Humiliation came daily, along with the underlying message that I lacked the essential knowledge of every other kid in my class. I didn't get gold stars anymore. My parents said it didn't matter. I knew it did.

One voice, one test, one label can destroy a child.

Only half of Massachusetts fourth-graders were deemed "proficient or above" on the MCAS English exam this year. Only 39 percent of eighth-graders scored proficient or above in math.

MCAS scores are broadcast on the news, headlined in the papers, highlighted and discussed from one school year to the next. When kids fail, their teachers, their parents, their schools, and their communities are all judged to be lacking.

Each MCAS report brings back those teenage memories. Each year, more children and towns are labeled losers.

On report cards, a teacher can write, "Kate is a joy to have in class. Danny gets along well with his peers. Megan is a great artist. Sarah is good at sharing.” And a child and his parents get not just encouragement from this, but truth. Because some of the most important things patience, kindness, loyalty, curiosity, dependability, steadfastness, grit, wonder cannot be measured on an exam.

People have long looked for predictors to success. Score well and you'll do well. Study hard, go to the best schools, and you'll have a good life. 

But what exactly is a good life? Is knowledge really everything? I know, therefore I am better than someone who doesn't know?

I came home recently after a bad day and there was a gift at my door. The giver never went to college. Never won an academic award. Doesn't have her name on a corporate door. 

She is like most of us. She does what she can. She sees a need and fills it. She goes out of her way to help a friend. "I wanted to put a smile on your face," she said when I called to thank her. "I knew you needed to smile.”

We are measuring the wrong things in our children because all of us are far more than the sum of our test scores.

A teacher told me I wouldn't get into college. But I did. And I didn't flunk out. I graduated. Taught school. Got a master's degree. And started to write.

I wanted to write long before I began. But I had a college professor who gave me E's and scrawled "trite" on all my essays. And my essays were trite and they deserved E’s. But here's the thing. E's and F's and "This is bad, this is terrible," don't help anyone. What helps is, "Let me show you what you did wrong." Millie Potter, an editor at the Patriot Ledger, said this to me. And changed my life.

Encouragement is vital. And patience. And practice. Practice may not make perfect but if you practice anything enough math, the piano, soccer, writing you don't get worse at it.

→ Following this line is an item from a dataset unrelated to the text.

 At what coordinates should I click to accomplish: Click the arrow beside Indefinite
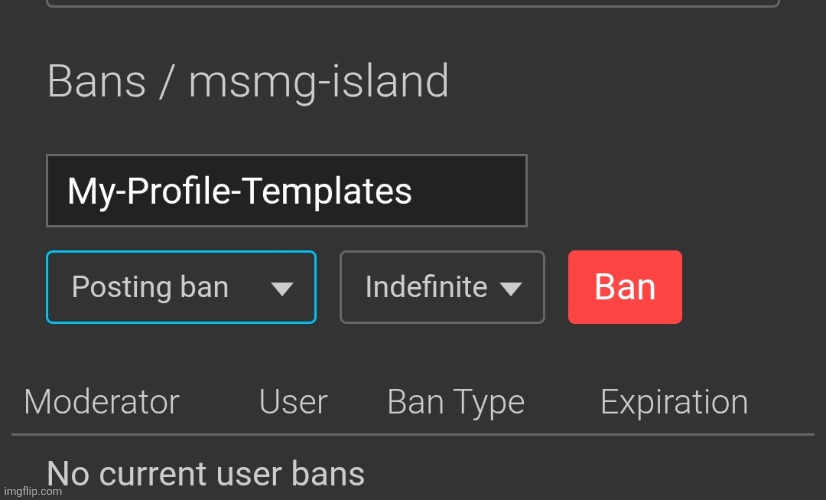511,289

You get better.

Today's teachers and students practice all year for MCAS. Is this really the best use of their time? Shouldn't the primary goal of public education be educating children to want to learn, not to ace an exam?

They call it assessment but it's judgment. They call it reform but it isn't. To me, with four-decade-old memories still fresh, the MCAS pigeonholes children, teachers, and entire communities. And to me, there is nothing new or productive about this.